Last week we covered summer fishing. When it’s too hot to fish at 5 p.m., what does an old man think about? You guessed it … summer wines! Our winedrinking habits change along with the rising temperatures – more light, chillier, white wine and rose, and fewer heavier reds and chardonnays. Today we will suggest a few wines that fit the bill at this time of year, wines you might want to try.

First of all, pinot grigio, the light, dry, slightly fruity wine from Italy. Although how you pronounce it doesn’t affect the taste, here’s my approximation of how serious wine-drinkers say pinot grigio: pee-no-gree-jo, with the accent on the gree and forget the t. One of our favorites is a box wine, Bota Box Pinot Grigio. It runs about $16 at both Walmart and HEB – that may sound high, but it is really inexpensive … the box hold three liters of wine, equivalent to four ordinary wine bottles. In fact, the Bota Box is not really a box of wine at all … there is a plastic bladder in the box that holds the wine. Like all the box wines, a great virtue is that when you pour a glass, air does not get to the wine. As a result, the wine stays fresh for 30 days or more. The downside is that three liters is a LOT of wine. If you like to try a different wine every night, you may end up with a fridge full of boxes. For us, a box is very handy and has become our summer house white, and if one of our wine-drinking friends stops by, we don’t have to scramble to find a cold glass of wine. By the way, the Bota Pinot Grigio is not from Italy, it’s from California. One winedrinker described this as, “Lively aromas of golden delicious apple, ripe pear and fresh spring flowers. This medium-bodied wine has flavors of honeysuckle and apple with a light, vibrant finish.”

You will find plenty of pinot grigios to sample. If you want to go upscale, try the real Italian Santa Margherita (around $20 at Total Wines) which is smooth and delightful.

Another of our summer favorites is Sauvignon Blanc, originally French, but thanks to an enterprising Frenchman who took the grapes to New Zealand, it has become a New Zealand staple. How do you pronounce that? About like this: sō-vēn-ˈyänˈbläŋk, with or without the k. What does it taste like? Here is the vintner’s description of the Oyster Bay, a wine available in most of our stores: “Elegant and assertive with glorious fruit flavors. Brilliant clarity, extraordinary aromatic flavors and refreshing zest. Citrus notes and tropical flavors, youthful, elegant, and fresh.” Want a fancier wine? Try the Cloudy Bay ($25+), a truly refreshing Sauvignon Blanc. I won’t list some tasting notes for the Cloudy Bay … if I did, I’d probably be compelled to jump in my car and drive south to get one! One good thing about Sauvignon Blanc is that at all price ranges it is delightfully delicious.

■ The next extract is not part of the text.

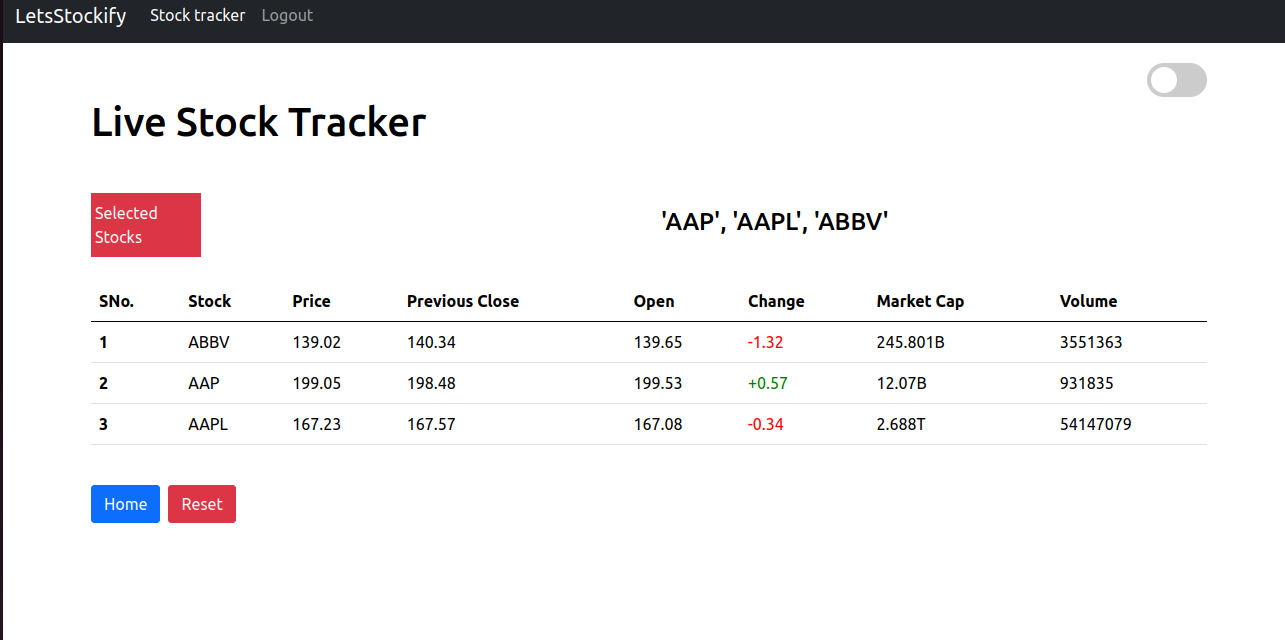Click the red Selected Stocks button
Screen dimensions: 1285x640
tap(146, 225)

Bota Box also has a boxed Sauvignon Blanc. It is notable because the Wall Street Journal wine writer, Lettie Teague, recommended it a couple of weeks ago: “Both well-made and well-priced … a soft, fruity, easy drinking white made from Chilean fruit and produced in Napa Valley.” The vintner notes were, “... a zip of citrus, melon and a touch of minerality on the palette.”

We tasted both the Bota Pinot Grigio and the Sauvignon Blanc. Our tasting reminded us of a saying about husbands from an old friend in rural Arkansas: “Not a dime’s worth of difference.” We liked them both. The Sauvignon Blanc did show the minerality in the finish and it stayed on your tongue.

One good thing about the Bota wines is that they have small, three-glass boxes available for about $4, giving us a chance to taste it without investing in a whole box. The small box is indeed a box, not a bladder in a box, so once opened, it is open and like a regular wine bottle is subject to air getting to the wine.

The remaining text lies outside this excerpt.